Below is the abstract for a poster at the forthcoming ASCO meeting. They followed 33 mcrPca patients whose androgen blocking therapy had failed and looked at changes in DNA and androgen receptor expressions under a high dose testosterone regime - both BAT style and continuous gel. Interestingly, they had patients with bone mets. High T decreased altered AR expression in 100% of patients that had altered ARs at the start. Both BAT and gel were effective and the overall result seems to indicate that resensitization to androgen blockers is possible. Small sample, no longer term follow up but interesting.

abstracts.asco.org/239/Abst...

"AR changes in circulating-tumor DNA (ctDNA) in patients with metastatic castration-resistant prostate cancer (mCRPC) treated with high-dose testosterone.

Sub-category:

Advanced Disease

Category:

Genitourinary (Prostate) Cancer

Meeting:

2019 ASCO Annual Meeting

Abstract No:

5058

Poster Board Number:

Poster Session (Board #170)

Citation:

J Clin Oncol 37, 2019 (suppl; abstr 5058)

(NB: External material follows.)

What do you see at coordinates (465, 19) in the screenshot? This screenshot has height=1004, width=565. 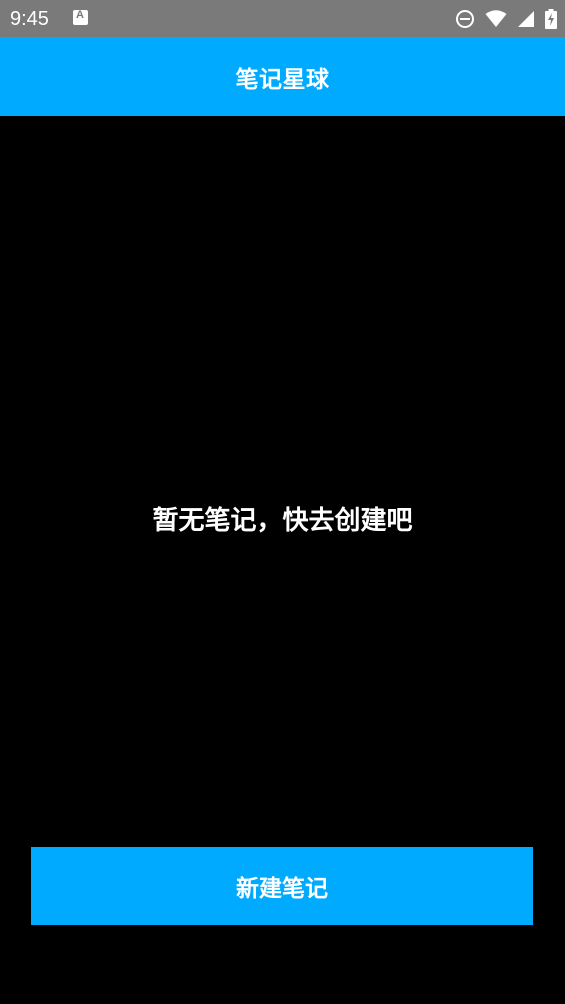 I see `do-not-disturb-icon` at bounding box center [465, 19].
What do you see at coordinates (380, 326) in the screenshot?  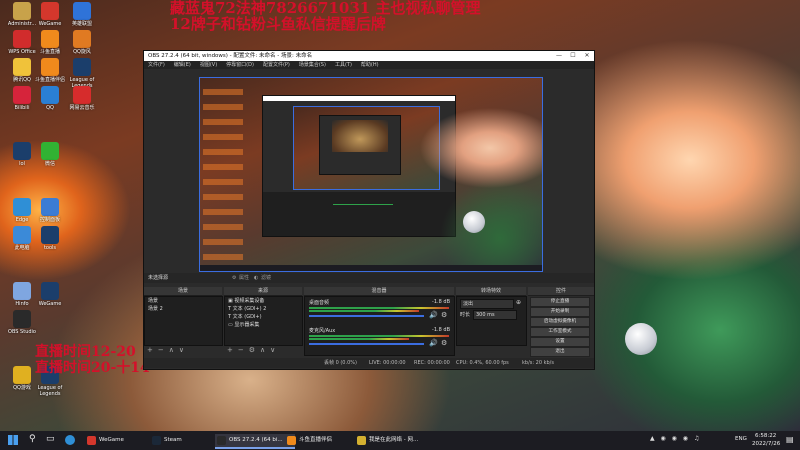 I see `audio-mixer: 桌面音频 -1.8 dB 🔊 ⚙ 麦克风/Aux -1.8 dB 🔊 ⚙` at bounding box center [380, 326].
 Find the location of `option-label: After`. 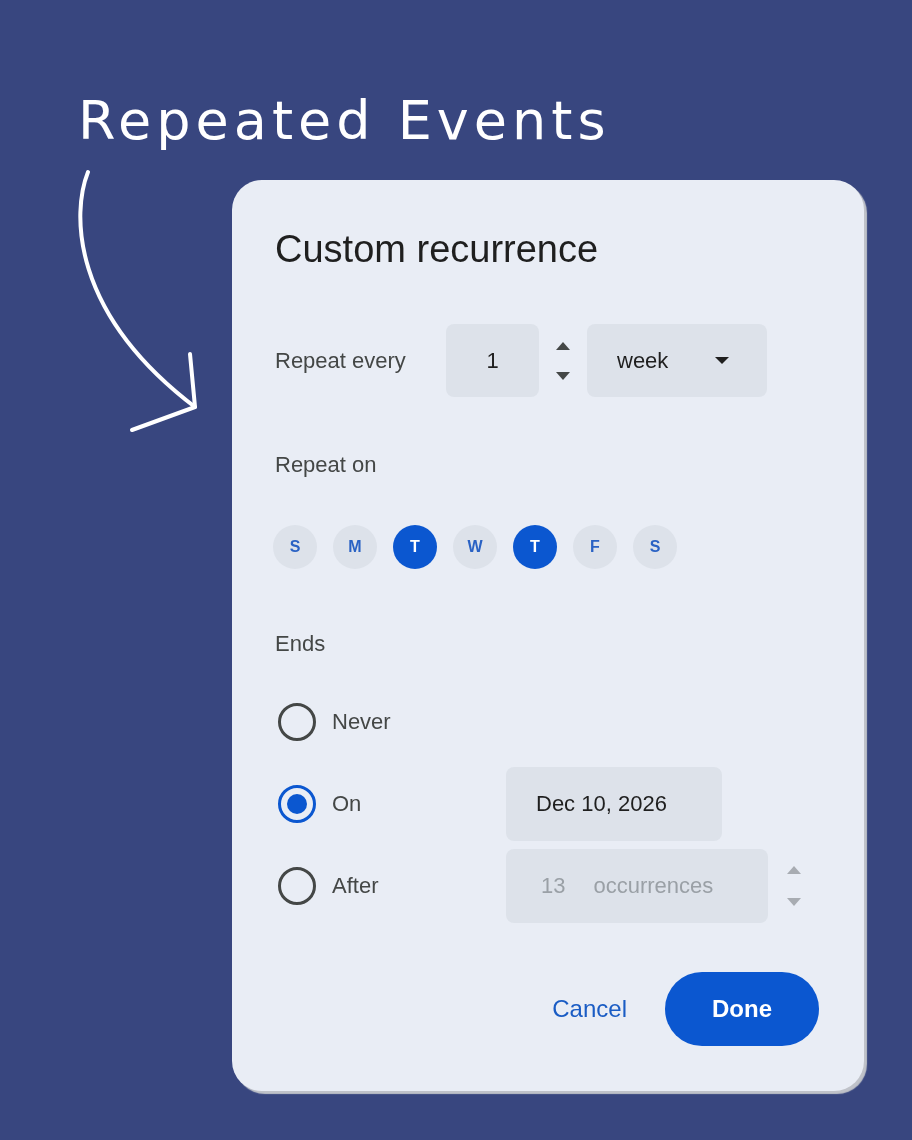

Author(s): Marcus W. Moses, Elisa Ledet, Charlotte Manogue, Patrick Cotogno, Brian E. Lewis, A. Oliver Sartor, Pedro C. Barata, Jodi Lyn Layton; Tulane University, New Orleans, LA; Tulane University Cancer Center, New Orleans, LA; Office of Clinical Research, Tulane Cancer Center, New Orleans, LA; Tulane University School of Medicine, New Orleans, LA; Tulane Medical School, New Orleans, LA

Abstract Disclosures

Abstract:

Background: High-dose testosterone (HDT) is active in mCRPC pts and may allow successful re-sensitization to previously utilized androgen-axis targeted therapies. The relationship of genomic alterations in AR gene to HDT responsiveness is unclear. Methods: Analysis of consecutive pts treated with ≥1 dose of HDT (testosterone cypionate q 2-4 weeks n = 29; continuous gel n = 4). Baseline characteristics, ctDNA data (Guardant360), and clinical outcomes were assessed. Presence of genomic AR alterations included amplifications (amps) and mutations (muts); all muts had allele fraction ≥0.3%. PSA response rates included PSA declines of > 30% or ≥50%. PSA-progression-free survival (PSA-PFS) was defined as HDT start date to PSA ≥ 25% over baseline after a second confirmed PSA rise. Results: Between May 2016 and Feb 2018, 33 mCRPC pts had median age 73 (58-85), 39% Gleason 8-10, 100% bone mets, 24% nodes + bone, and median baseline PSA level 36.1 ng/mL (0.04-1290). HDT was given post-median of 2 (1-10) CRPC therapies. 73% (24/33) of pts previously received abiraterone (n = 14), enzalutamide (n = 4), or both sequentially (n = 6) prior to HDT for a median of 10.5 months (0.7-56.8). Baseline ctDNA showed 42% AR alterations (amps = 8, muts = 4, both = 2); 33% TP53, and 6% DNA repair (ATM n = 1; BRCA2 n = 1). With median follow-up 4.4 months, HDT given for median of 4.2 months (95% CI, 3.6-4.8); 29% had PSA ≥50% response and 45% PSA ≥30% response. Median PSA-PFS is immature at 5.5 months (95% CI, 1.5-9.5); 14 pts still on HDT treatment. Grade ≥3 AEs were observed in 6% of pts (G4 thrombocytopenia = 1; G4 asthenia = 1). For pts with baseline AR alterations and HDT treatment, repeated ctDNA assays (n = 7) showed that 100% had decreased AR alterations. No relationship between PSA response and baseline ctDNA AR characteristics are discerned at this time. Conclusions: HDT was safe and active in a subset of mCRPC. Responses were clearly noted for men receiving continuous daily testosterone gels, thus continuously high testosterone levels are active in addition to injection-induced bipolar changes. Further understanding of the genomic alterations predicting responsiveness to HDT in mCRPC is required."